Este modelo propone que la fijación del ligando induce un cambio conformacional en un protómero. Se induce parcialmente un cambio conformacional en un protómero adyacente contiguo al protómero que contiene el ligando fijado. El efecto de la fijación del ligando se transmite secuencialmente a través del oligómero, dando así lugar a una afinidad creciente o decreciente de los protómeros contiguos hacia el ligando.

El cambio en la conformación está inducido por la entrada del sustrato. Al unirse el ligando cambia la conformación de la otra subunidad, afectando a las interacciones entre las subunidades y permite la unión de otro ligando. Si K2>K1 el efecto es positivo y si es al revés es negativo.

Bibliografía

•Lehninger, Principios de Bioquímica,3 Edición. ED. Omega, 2001. España.

•Bohinski, Bioquímica 5 Ed.
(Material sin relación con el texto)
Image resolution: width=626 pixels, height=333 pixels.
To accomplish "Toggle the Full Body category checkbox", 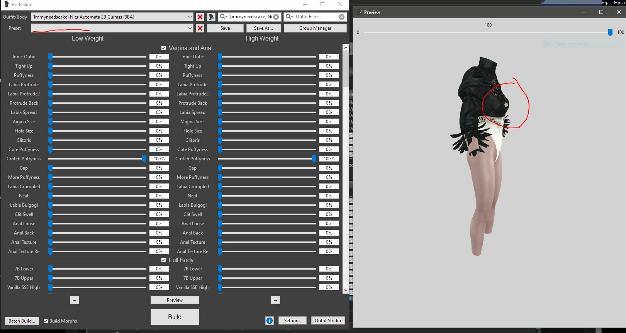I will [x=163, y=260].
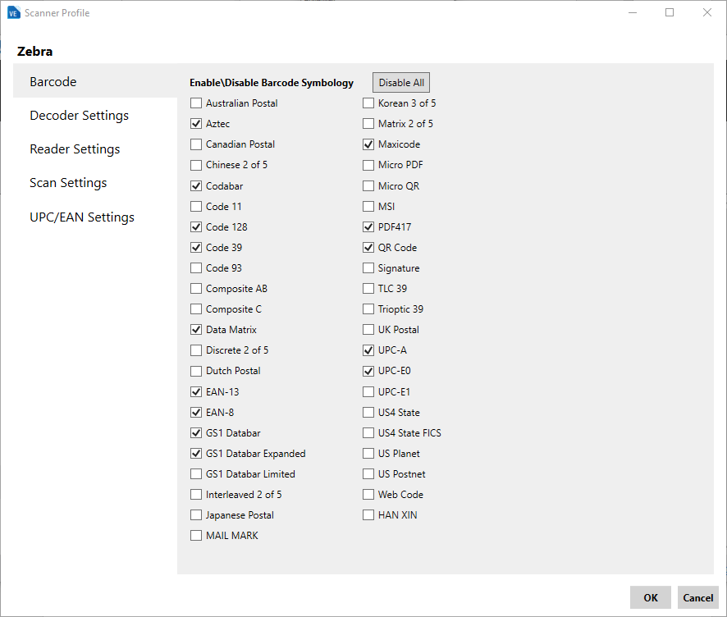This screenshot has height=617, width=727.
Task: Open Scan Settings section
Action: pos(68,182)

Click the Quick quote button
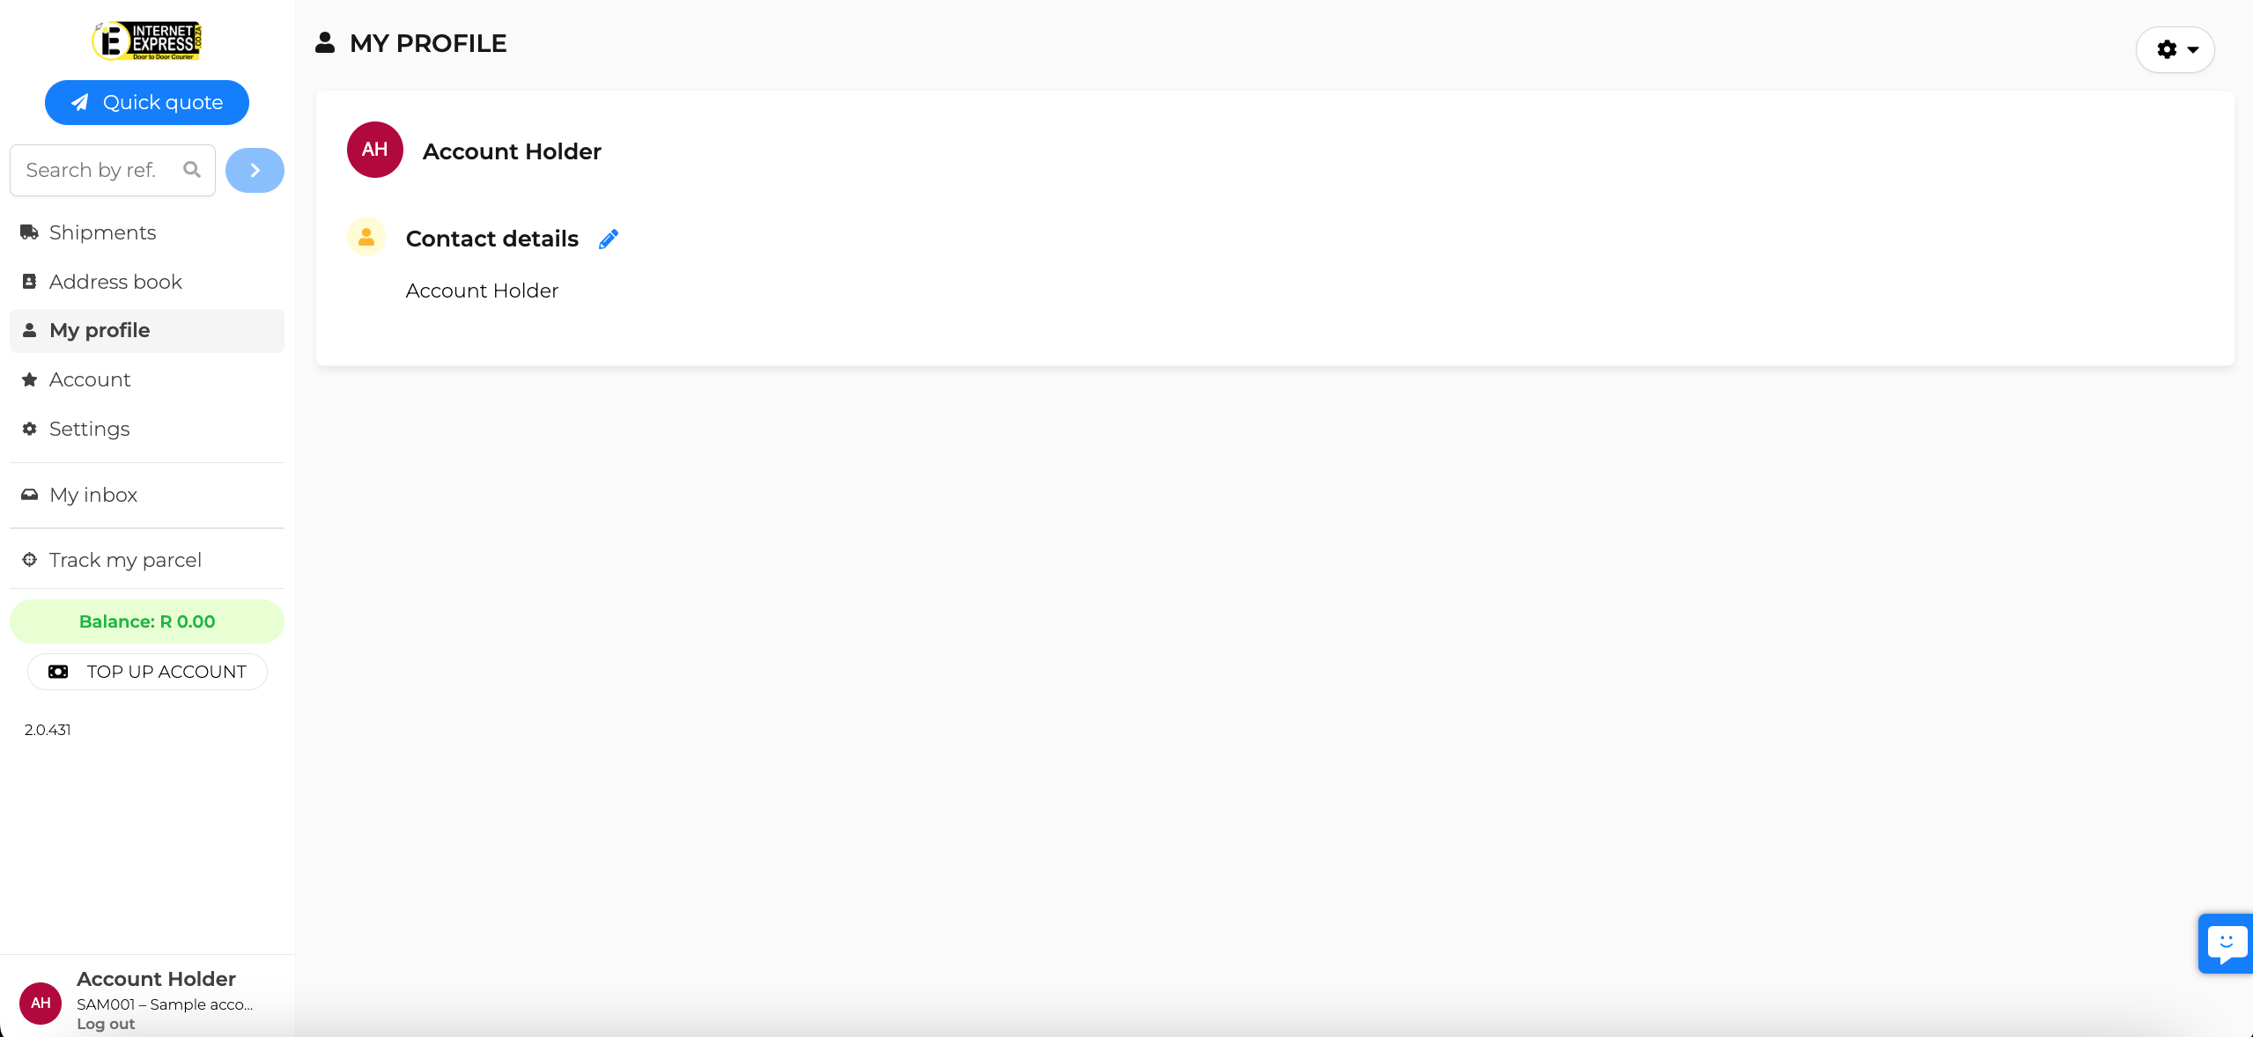[x=147, y=102]
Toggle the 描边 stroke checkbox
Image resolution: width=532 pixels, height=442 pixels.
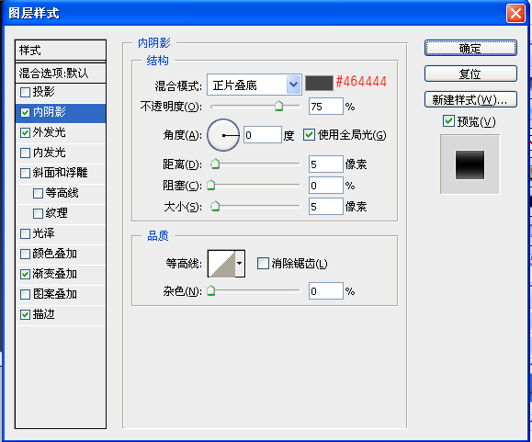pos(26,315)
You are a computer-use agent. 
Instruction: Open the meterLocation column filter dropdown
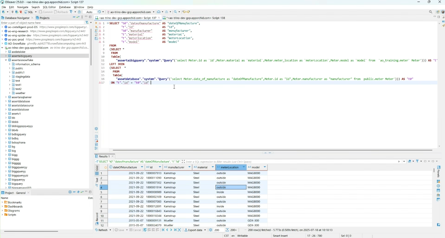(x=244, y=167)
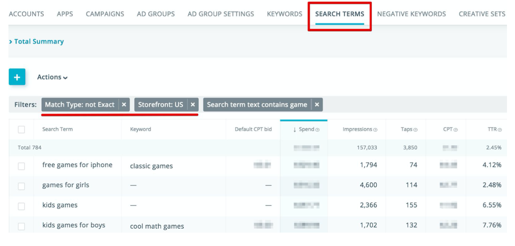This screenshot has height=246, width=515.
Task: Remove the search term text filter
Action: [x=317, y=105]
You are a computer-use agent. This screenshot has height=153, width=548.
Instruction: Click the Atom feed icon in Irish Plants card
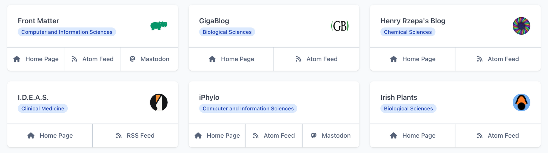(480, 135)
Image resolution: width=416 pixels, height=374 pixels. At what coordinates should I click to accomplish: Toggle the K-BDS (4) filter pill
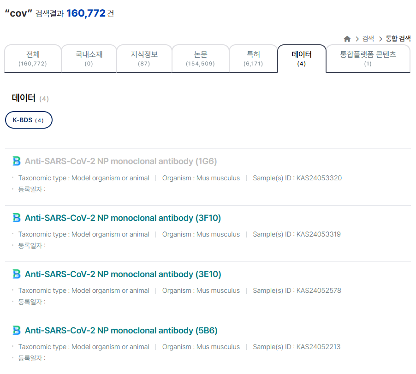point(29,120)
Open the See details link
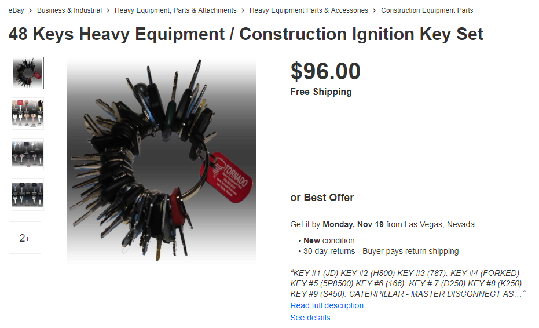 pos(310,318)
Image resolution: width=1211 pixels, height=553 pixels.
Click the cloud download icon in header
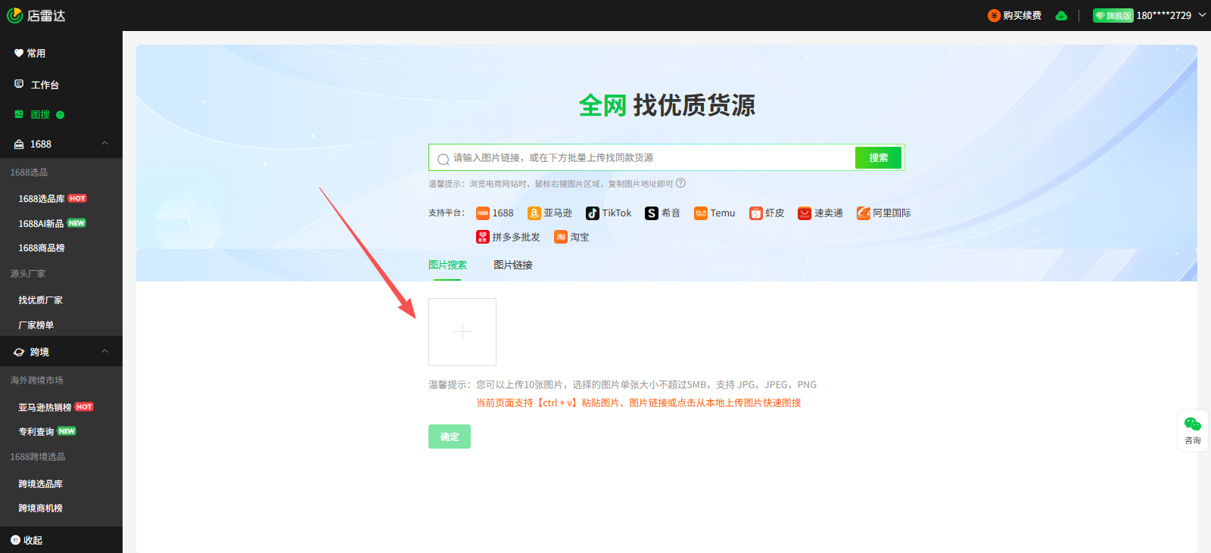(1061, 16)
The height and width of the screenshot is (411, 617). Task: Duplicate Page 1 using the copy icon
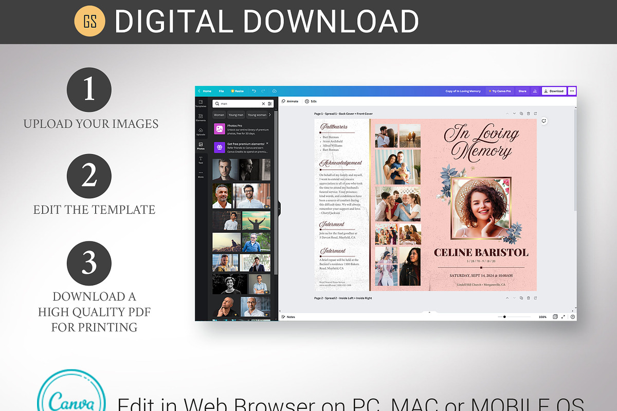click(x=521, y=114)
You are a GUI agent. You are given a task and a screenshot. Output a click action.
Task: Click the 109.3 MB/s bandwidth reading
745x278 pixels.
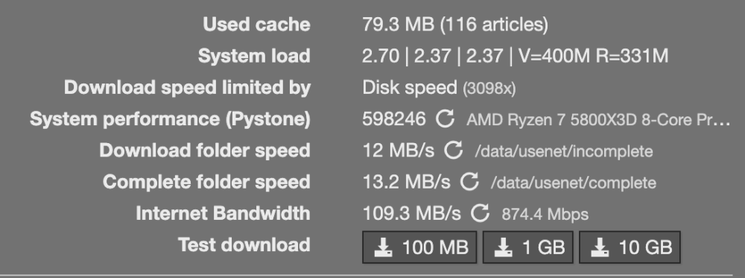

ED Pearson Iberoamerica S.A. 1994. España.

•Stryer, Lubert, Bioquímica, Tomo I, 3 Ed. Reverté S.A. 1990. España.

•Ángel, Thomas; Reid, Philip. Química Física. ED. Pearson Addison Wesley. 2006. España.

•Campell, Mary. Bioquímica 4 Ed. ED. Thonsom Editores. 2004. México.

•Sheler, Philip, Biología celular, estructura, bioquímica y función. ED Limusa. 1993. México.

•Murray, Robert; Mayes, Meter. Bioquímica de Harper. ED. El manual moderno. 2001. México.

•Elliot, William; Elliot, Daphne. Bioquímica y Biología molecular. ED. Ariel. 2002. Barcelona-España.

•Devlin, Thomas, Bioquímica. ED Reverté, S.A. 2004. España.